If there is one area in which the American consumer could use greater protection, it is in the purchase of medical services. This is true whether or not you have health insurance. I should know.

For 11 years following our move to the United States, I was the unfortunate member of the family who had to deal with health insurers.

Do you call your health insurer to find out if any given procedure will be covered by your policy?

I have done so many times with four different companies.

In each instance, I have had to listen to a warning that whatever I am told by the agent taking my call, I won’t find out if I am covered until such time as I have undergone the procedure and that the insurer has “processed” the claim and made a determination of benefits.

Processing a claim can take months. Once the insurer is done, the dreaded “Explanation of Benefits” is mailed out to both the insured and the provider. Opening EOBs came to feel very much like opening a letter from the IRS.

Whatever you may have been told by the agent, few services are covered initially. On the EOB, you will find references to all sorts of obscure codes that explain why the insurer is not paying for the medical services.

Since your healthcare provider receives the same information from the insurer, you will begin receiving bills from the provider for the procedure you thought was covered by insurance

If you are like me, you call the insurer again. Once you get through to an agent, you explain that you expected the services to have been covered and possibly read back the note you made from your first call.

If you are in luck, you will be told that someone in your doctor’s office miscoded the claim, and that the agent will now re-code it properly and send it back for further “processing.” If you are not so lucky, you will likely get into a conversation about the distinctions between diagnostic tests and routine tests or some other esoteric nuances that purportedly explain why it is your responsibility to pay.

The next EOB will likely reach your mailbox several weeks later and may or may not advise of payment.
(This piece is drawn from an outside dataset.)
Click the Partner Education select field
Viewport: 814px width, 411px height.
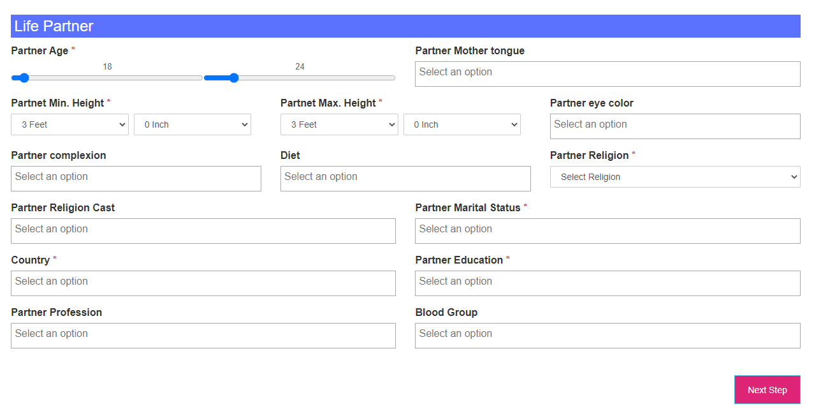click(607, 283)
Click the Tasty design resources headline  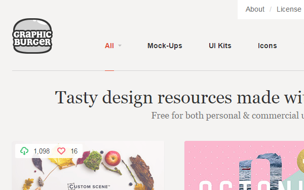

If the second EOB reads much like the first, you may call yet again or decide that it is time to use the right to appeal.

With one health insurer, I ended up appealing nearly every EOB over a period of a year or more. I usually won, but it can be nearly a full-time occupation if your family is large enough, and several members have required medical services.

What can be done?

Here are a few suggestions that the N.C. legislature could consider at the same time as it is considering new laws forcing hospitals to disclose prices.

First, require insurers to give a binding estimate to every client who calls to inquire about the cost of a procedure and insurance benefits. Following all such phone calls, the insured would know what the cost will be and what will be the insured’s out of pocket expense.

One of two things will happen.

Either the health insurers will simplify their policies so that the agents can actually give customer service to their customers.

Alternatively, if insurers insist on keeping current Rube Goldberg policies, they can recruit the cream of the crop among the graduates from MIT, Stanford and Duke Universities to answer their phones and explain the opaque and arcane to the callers.

Second, there should be a penalty for any insurer who denies a claim that is subsequently found to be valid.

Now, insurers know that they can deny claims with impunity. Some will always go away after the first “no.” That is pure profit to the insurer. Others will give up when they tire of making phone calls. More profit.

Currently, if the insurer ends up paying a claim it should have paid initially, it costs no more no matter how much grief it has caused the customer and provider.

It could not be done, you say? In Switzerland, an insurer who does not pay a claim within five days has to give its client a free month’s premium.

Swiss insurers, among the biggest and most sophisticated in the world, have learned to live by those rules and still make sizable profits for the health insurance business.

I would pay a pretty penny to be the fly on the wall at any meeting of health insurers if my proposals were ever contemplated by our state.